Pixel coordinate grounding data
*** Begin section ***

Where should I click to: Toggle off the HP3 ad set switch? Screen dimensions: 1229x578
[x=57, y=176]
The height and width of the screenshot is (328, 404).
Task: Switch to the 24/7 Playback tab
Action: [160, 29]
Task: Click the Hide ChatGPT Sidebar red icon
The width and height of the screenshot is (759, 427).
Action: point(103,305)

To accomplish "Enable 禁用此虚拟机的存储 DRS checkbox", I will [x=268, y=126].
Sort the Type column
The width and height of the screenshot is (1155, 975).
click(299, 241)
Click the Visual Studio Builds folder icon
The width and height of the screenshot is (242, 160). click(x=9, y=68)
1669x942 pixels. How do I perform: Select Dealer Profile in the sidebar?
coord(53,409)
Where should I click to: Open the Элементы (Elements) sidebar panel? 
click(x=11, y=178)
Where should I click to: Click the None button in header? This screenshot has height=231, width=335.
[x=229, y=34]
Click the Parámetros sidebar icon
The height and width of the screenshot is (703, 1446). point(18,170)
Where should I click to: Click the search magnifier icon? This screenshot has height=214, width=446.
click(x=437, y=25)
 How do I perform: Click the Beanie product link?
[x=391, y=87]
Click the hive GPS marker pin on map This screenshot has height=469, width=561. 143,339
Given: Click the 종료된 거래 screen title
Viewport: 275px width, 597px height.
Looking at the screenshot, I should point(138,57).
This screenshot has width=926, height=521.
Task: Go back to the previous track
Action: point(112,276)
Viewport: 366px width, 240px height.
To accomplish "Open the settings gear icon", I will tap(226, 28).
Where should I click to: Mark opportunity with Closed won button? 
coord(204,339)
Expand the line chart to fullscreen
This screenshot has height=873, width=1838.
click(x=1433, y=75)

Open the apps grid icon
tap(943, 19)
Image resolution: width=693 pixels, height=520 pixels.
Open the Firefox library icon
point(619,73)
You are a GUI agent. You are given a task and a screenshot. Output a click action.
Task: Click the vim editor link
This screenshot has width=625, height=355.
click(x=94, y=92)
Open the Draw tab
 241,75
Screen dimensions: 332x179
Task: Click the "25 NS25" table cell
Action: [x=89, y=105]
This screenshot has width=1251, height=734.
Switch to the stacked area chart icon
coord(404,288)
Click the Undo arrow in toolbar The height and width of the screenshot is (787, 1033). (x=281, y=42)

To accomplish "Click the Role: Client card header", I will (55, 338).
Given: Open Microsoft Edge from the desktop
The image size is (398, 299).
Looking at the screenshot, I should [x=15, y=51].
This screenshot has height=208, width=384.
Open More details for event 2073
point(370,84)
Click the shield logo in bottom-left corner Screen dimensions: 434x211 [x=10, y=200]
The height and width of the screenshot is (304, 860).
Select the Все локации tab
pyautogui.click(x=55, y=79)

*** End section ***

#### Aim of the exercise
Copy the lines above exactly, beginning at the line that has "Click the hive" and stopping after the line that has "Given: Open Microsoft Edge from the desktop", and omit the rest.

#### Answer for the task
Click the hive GPS marker pin on map This screenshot has height=469, width=561. 143,339
Given: Click the 종료된 거래 screen title
Viewport: 275px width, 597px height.
Looking at the screenshot, I should point(138,57).
This screenshot has width=926, height=521.
Task: Go back to the previous track
Action: point(112,276)
Viewport: 366px width, 240px height.
To accomplish "Open the settings gear icon", I will tap(226, 28).
Where should I click to: Mark opportunity with Closed won button? 
coord(204,339)
Expand the line chart to fullscreen
This screenshot has height=873, width=1838.
click(x=1433, y=75)

Open the apps grid icon
tap(943, 19)
Image resolution: width=693 pixels, height=520 pixels.
Open the Firefox library icon
point(619,73)
You are a GUI agent. You are given a task and a screenshot. Output a click action.
Task: Click the vim editor link
This screenshot has width=625, height=355.
click(x=94, y=92)
Open the Draw tab
 241,75
Screen dimensions: 332x179
Task: Click the "25 NS25" table cell
Action: [x=89, y=105]
This screenshot has width=1251, height=734.
Switch to the stacked area chart icon
coord(404,288)
Click the Undo arrow in toolbar The height and width of the screenshot is (787, 1033). (x=281, y=42)

To accomplish "Click the Role: Client card header", I will (55, 338).
Given: Open Microsoft Edge from the desktop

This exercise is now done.